I'm looking to purchase  my first pellet grill.
I would usually use it for cookouts burgers, sausage, steaks and on occasion roasts and such... I'm looking for recommendations....
 The reason why I am looking into a pellet grill is because of the flavor...


----------



## old sarge (May 5, 2020)

What type budget are you working with?


----------



## Girlboss (May 5, 2020)

$700


----------



## bdskelly (May 5, 2020)

There are so many to choose from it’s overwhelming.  In the end I bought a RecTec 700 Bull. It’s more than you are wanting to spend. 
But that is okay! Because there are many options out there and most a pretty dang good units.

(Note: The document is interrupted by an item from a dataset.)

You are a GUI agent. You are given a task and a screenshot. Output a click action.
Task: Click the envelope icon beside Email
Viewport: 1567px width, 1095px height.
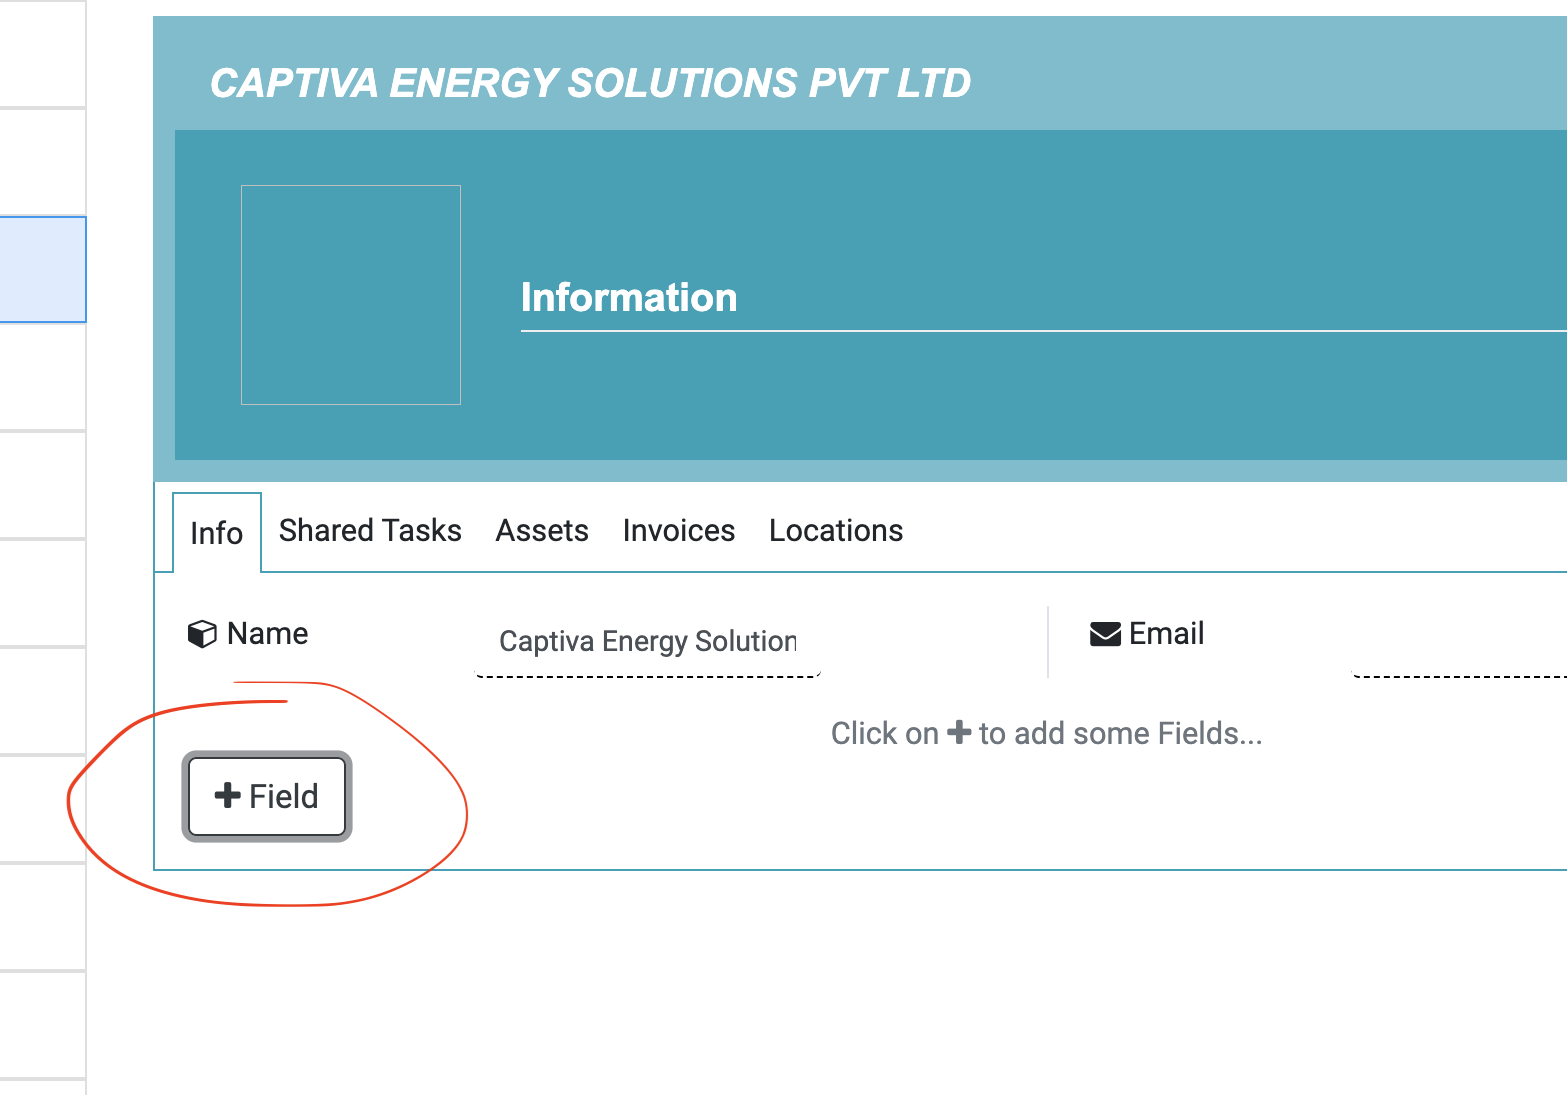point(1105,634)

Treager  34” pro as an example and  fits  right on your budget
Any idea what size you want?  How many will you be feeding?


----------



## old sarge (May 5, 2020)

My first thought would be Traeger.  Hardware stores carry them as do the big box stores.  You should be able to go out and look them over and kick the tires so to speak.  Here is a link to Home Depot and what they carry:




__





						$600 - $700 - Pellet Grills - Grills - The Home Depot
					

Get free shipping on qualified $600 - $700 Pellet Grills products or Buy Online Pick Up in Store today in the Outdoors Department.



					www.homedepot.com
				




And this link is about pellet grills in general, what folks have, their likes and dislikes:






						Pellet Smokers
					






					www.smokingmeatforums.com


----------



## mike243 (May 6, 2020)

Buy once cry once lol, go for the best name and warranty imo.


----------



## bluewolf (May 6, 2020)

I got a Pit Boss Lexington smoker for $292 at Wal-Mart it has 540 sq in
To work with this is my first too!!!

Welcome to pellet smoking! and " May the smoke be with you!"


----------